** START SELECTION **

Governed Memory: Experiment Datasets

Synthetic datasets and experiment protocols for the paper "Governed Memory: A Shared Layer for Accuracy and Compliance Across Agentic Workflows".

All datasets are fully synthetic. No real customer data, PII, or proprietary information is included.

What Is This?

This repository contains:

Synthetic datasets — business content generated specifically to stress-test governed memory capabilities, each with paired ground truth files for objective evaluation
Experiment protocols — reproducible measurement procedures for each capability claim in the paper
Schema collections — the property extraction schemas used across experiments
API reference — the endpoint documentation needed to reproduce experiments with the Governed Memory API

Experiment Status

#	Experiment	Status	Dataset
E01	Extraction Quality Across Content Types	Results included	`synthetic datasets/{transcripts,emails,chats,documents,call_notes}/`
E02	Memory Density vs. Output Quality	Results included	—
E03	Governance Routing Precision	Results included	`synthetic datasets/governance_pairs/`
E04	Progressive Delivery Token Savings	Results included	—
E05	Schema Lifecycle — Before and After Refinement	Results included	`experiment-collections-import.json`
E06	Deduplication Effectiveness at Scale	Results included	`synthetic datasets/multi_source/`
E07	Recall Speed, Relevance, and Stage Breakdown	Results included	`synthetic datasets/recall_queries/`
E08	End-to-End Workflow Quality (4-Condition Ablation)	Results included	—
E09	Quality Gates Ablation	Results included	Reuses E01 data
E10	Reflection Rounds Ablation	Results included	`synthetic datasets/multi_source/` + `recall_queries/`
E11	Entity Isolation Validation	Results included	`synthetic datasets/entity_isolation/`
E12	Dual Memory Complementarity	Results included	Reuses E01 data
E13	Governance Variable Authoring Quality Impact	Results included	`synthetic datasets/governance_pairs/`
E14	Temporal Conflict Resolution	Results included	`synthetic datasets/conflict_pairs/`
E15	Governance Constraint Enforcement Under Adversarial Pressure	Results included	`synthetic datasets/adversarial_governance/`

Folder Structure

experiments datasets/
├── README.md                              — This file
├── experiments.md                         — Full experiment protocols (E01–E15)

** END SELECTION **
** START SOURCE MATERIAL **

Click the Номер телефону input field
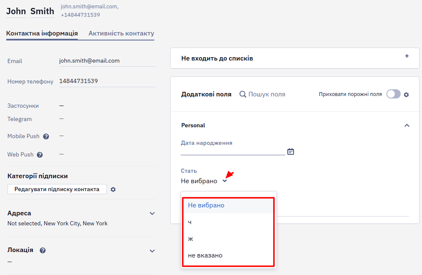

** END SOURCE MATERIAL **

### GIVEN TASK
Copy word for word the part of the Governed Memory datasets page that runs from "experiments datasets/" up to and including "experiment protocols (E01–E15)".

### WRITTEN ANSWER
experiments datasets/
├── README.md                              — This file
├── experiments.md                         — Full experiment protocols (E01–E15)